Increased tax collections bolster outlook for remainder of year

Phil Castle, The Business Times

Year-over-year increases in tax collections have local government officials more optimistic about a key economic indicator and source of revenue.

“I think some things are working to our favor,” said Jodi Romero, financial operations director for the City of Grand Junction.

Eleanor Thomas, Mesa County budget manager, agreed. “I hope it continues.”

The city reported a 4.2 percent increase in sales and use tax collections for April. At 10.4 percent, the county increase was the largest since February 2015. April collections reflect March sales.

Romero and Thomas said gains were spread out among a number of categories, including not only retail sales, but also building materials and restaurant meals.

The city reported collecting a total of more than $4.39 million in sales and use tax revenues in April. Compared to the same month last year, sales tax collections increased nearly $187,000 or 5.2 percent. That more than an offset an $18,437 decline in the more volatile use tax collections.

Romero said the numbers reflected increased sales of building materials and restaurant meals as well as merchandise sold at large department and so-called super stores. Sales in the general merchandise category constitute a good indicator of the economy and consumer confidence, she said, because a lot of residents shop at those outlets.

Sales at such specialty retailers as electronics and sporting goods stores remains down, Romero said, possibly as a result of more online purchases.

The April numbers bring year-to-date city tax collections to more than $16.6 million. Compared to the same span last year, that’s four-tenths of a percent more. Sales tax collections edged up almost 1 percent, more than offsetting a 2 percent drop in use tax collections.

Given the latest indicators as well as the prospects for a strong tourism season, Romero said she expects collections to top last year. “I would be surprised to see us lag last year from this point on.”

At this point, though, any increase in tax collections over what’s budgeted would go into a fund balance, she said.

The county reported collecting a total of nearly $2.47 million in sales and use taxes in April. Compared to the same month last year, sales tax collections rose 10.3 percent and use tax collections rose 11.4 percent.

Thomas said with only a few exceptions, tax collections were up in most categories. Overall tax collections increased 5.9 percent on retail sales despite a 12.8 percent drop in sales of sporting goods. Tax collections increased 4.1 percent in the construction industry category and  6.2 percent in the hotel and restaurant category. While the actual dollar amount was small, the proportional increase was large at 68.7 percent for sales in the oil and natural gas category.

Use tax collections reflected a 12 percent increase on automotive sales.

The April numbers bring year-to-date county tax collections to more than $10 million. That’s a 1.4 percent increase over the same span last year. Sales tax collections were up 1.4 percent, while use tax collections rose almost 1 percent.
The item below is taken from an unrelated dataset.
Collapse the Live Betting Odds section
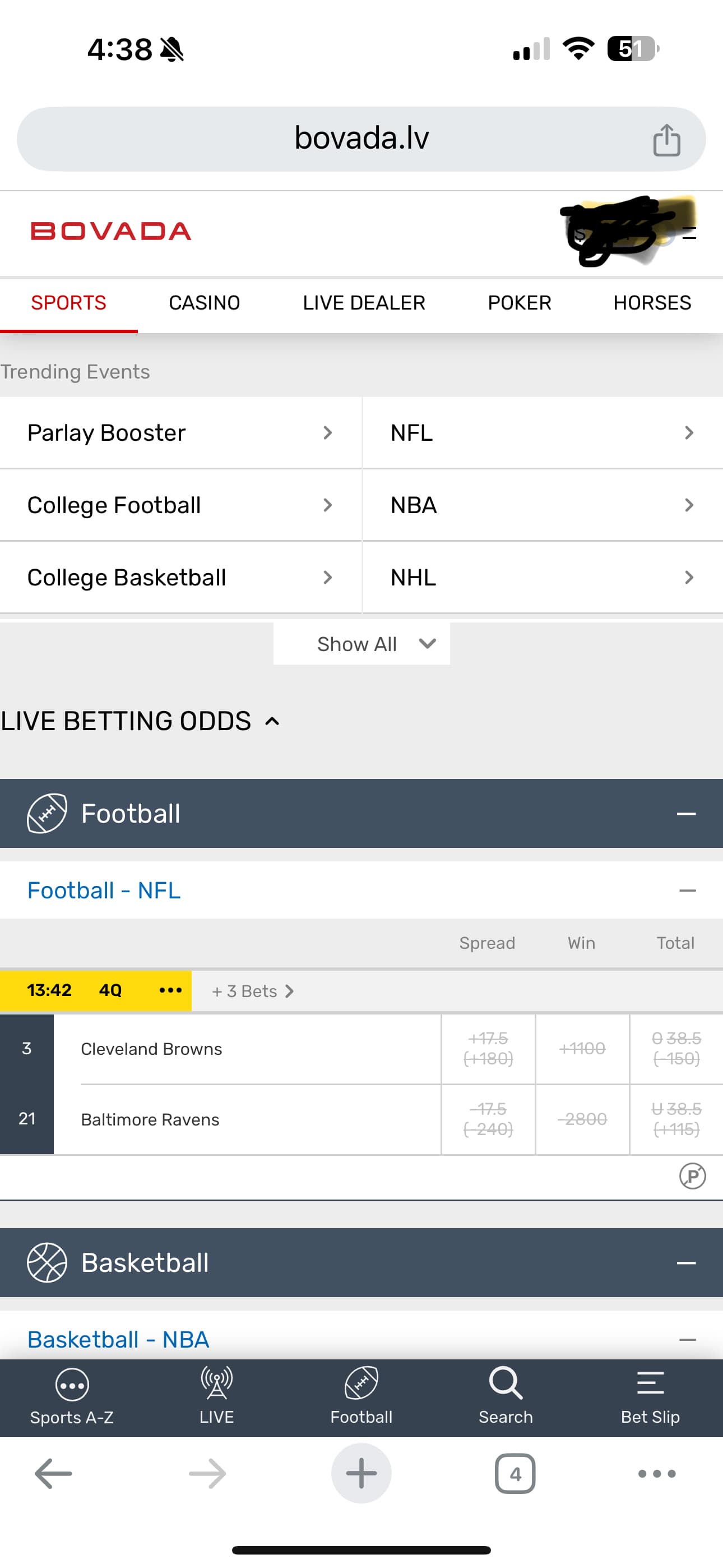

While Thomas said she’s more optimistic about sales tax collections moving forward, she also said it’s too early to change what’s projected as a half-percent increase in 2017 over 2016.

Lodging tax collections rebound

A measure of hotel and motel stays in Grand Junction has rebounded after five consecutive months of declines.

Visit Grand Junction reported that $101,583 in lodging taxes were collected in April. That’s an increase of  $5,288 and 5.5 percent over the same month last year. April collections reflect hotel and motel stays in March.

With the April gain, year-to-date lodging tax collections total $298,976. That’s $407 over what was collected for the same span in 2016.

Meanwhile, 814 visits to the Grand Junction Visitor Center were reported for April, an 8.4 percent increase over the same month last year. The gain brings the year-to-date total to 2,064, a 2.5 percent gain over the same span in 2016.

Unique visits to the website located at www.visitgrandjunction.com were up 1 percent through the first four months of 2017 compared to the same period in 2016. Requests for visitor guides have edged down nearly 1 percent.

Phil Castle is editor of the Grand Valley Business Times, a twice-monthly business journal published in Grand Junction. Castle brings to his duties nearly 30 years of experience in editorial management positions with Western Colorado newspapers. In addition, his free-lance work has appeared in a variety of publications, including the Washington Post. He holds a bachelor's degree in technical journalism from Colorado State University.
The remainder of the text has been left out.